Meeting of the Parliament 02 October 2024
The award-winning journalist Vicky Spratt recently published a book titled “Tenants: The People on the Frontline of Britain’s Housing Emergency”. She points out that behind the undeniable reality of a housing emergency lies a series of separate but connected emergencies: the instability of the private rented sector, unaffordable housing, the hoarding of property wealth, a lack of social housing and, of course, rising homelessness and all that that involves.
The housing crisis is inextricably linked to and bound up with wealth inequality, and to talk about wealth is to discuss the inequalities of class as well as gender, sexuality, race and other categories of marginalisation. If we are serious about tackling the housing emergency, we must tackle wealth inequality, yet we have heard little about that today.
The First Minister has made it very clear that the number 1 mission for his Government is to tackle child poverty. We have debated various aspects of how we should do that here before, but it has been quite noticeable that few members have linked child poverty to the housing emergency. Across the UK, there are 17.5 million adults without a safe, secure or stable home. When we include children, that number rises to 22 million people—that is one in three people.
The homelessness figures that were published last week show that women who are mothers are particularly affected. We know that 26 per cent of households assessed as homeless or threatened with homelessness contain children and that households with children spend, on average, the longest time in temporary accommodation. More than half spend more than six months there, and a quarter spend more than a year in temporary accommodation before their cases are closed. That period is more than three years for 4 per cent of households with children, compared to just 1 per cent of households without children, and 3 per cent of households with children are placed in bed-and-breakfast accommodation. As we have heard this afternoon, there were 10,110 children in temporary accommodation as of 31 March this year—the highest number in the time series.

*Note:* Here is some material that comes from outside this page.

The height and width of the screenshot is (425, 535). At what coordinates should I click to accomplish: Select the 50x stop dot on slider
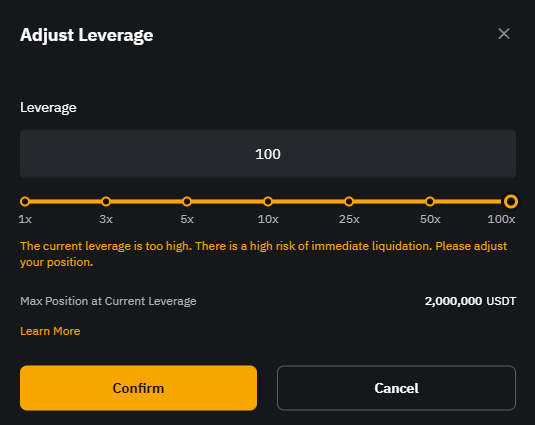(x=430, y=202)
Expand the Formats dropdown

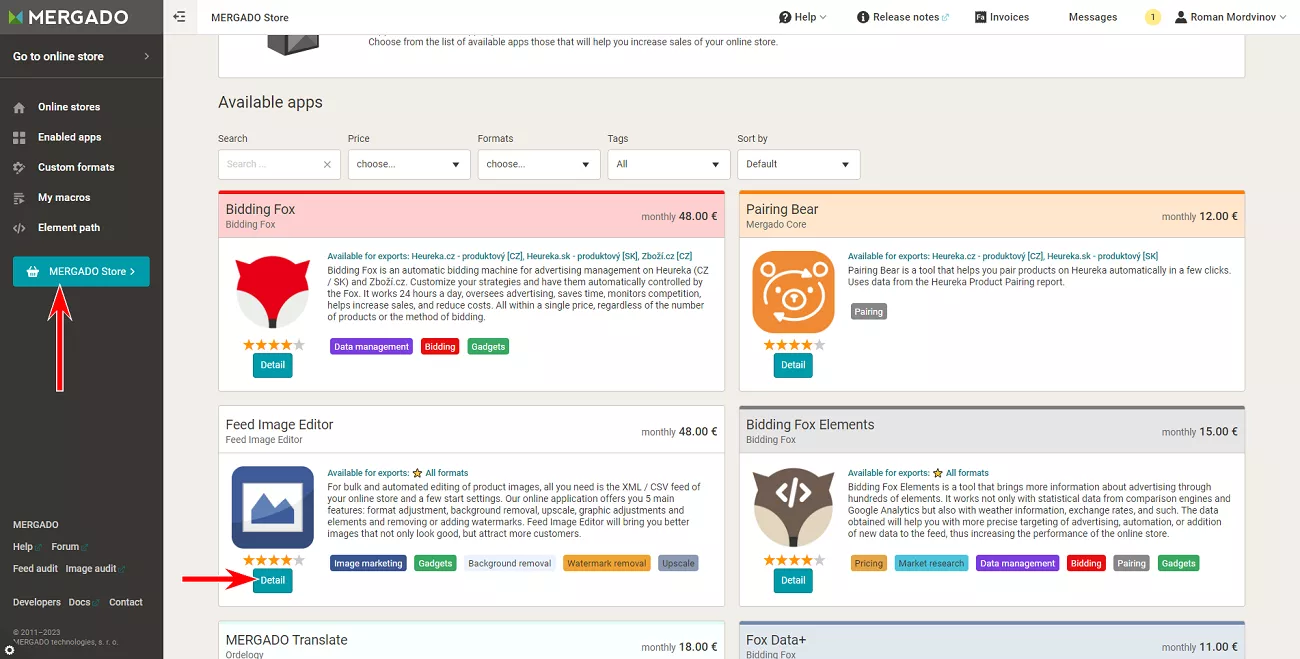(539, 164)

If we are serious in our ambitions to tackle child poverty, we must consider how we tackle the housing emergency. We cannot just tweak the edges of our housing system. As Ben Macpherson said so passionately, sticking-plaster politics will not cut it. Our housing system is broken. It does not serve people. It views housing as a commodity or an investment, not a right or a home. That drives up prices and leaves many people—especially those on lower incomes—unable to afford homes. It channels investment away from affordable and social housing to speculative property investment. Without sufficient public housing, the private market dominates.
The housing market has failed to meet demand, particularly in rural areas, as Ariane Burgess and Rhoda Grant described. That has knock-on consequences for public service workers who cannot find homes where they need to be for work. The market has also failed to address environmental and quality issues. I am sure that we all have had constituents come to us with problems of cold, draughty, mould-ridden homes. Unlike Willie Rennie, I think that we should build homes that meet the standards that evidence tells us will keep people warm and healthy and so reduce the burden on other public services. That is prevention in action.

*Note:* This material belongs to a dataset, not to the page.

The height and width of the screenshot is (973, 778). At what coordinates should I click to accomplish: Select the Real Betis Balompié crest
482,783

That is why the Housing (Scotland) Bill matters. It is a start at tackling some of the structural problems in our housing system, and rent controls are crucial to that. Sue Webber ascribed problems that we currently face to rent controls, and they do not even exist yet. Miles Briggs says that rent controls do not work. I presume that that is why cities across the world—from Paris, Berlin and Stockholm to New York, San Francisco and Montreal—all have rent controls. Incidentally, artists and musicians in Montreal credit rent controls for the thriving creative and cultural sector in that affordable city.
Rent controls matter because they tackle soaring rent prices that leave tenants vulnerable to exploitation by landlords. They also prevent tenants from being priced out of their homes and communities. They give tenants greater security and stability in their housing and reduce the power imbalance between landlords and renters. They contribute to long-term affordability and help to address inequality by ensuring that housing remains within the reach of people on lower incomes. They combat housing insecurity and, importantly, investment insecurity.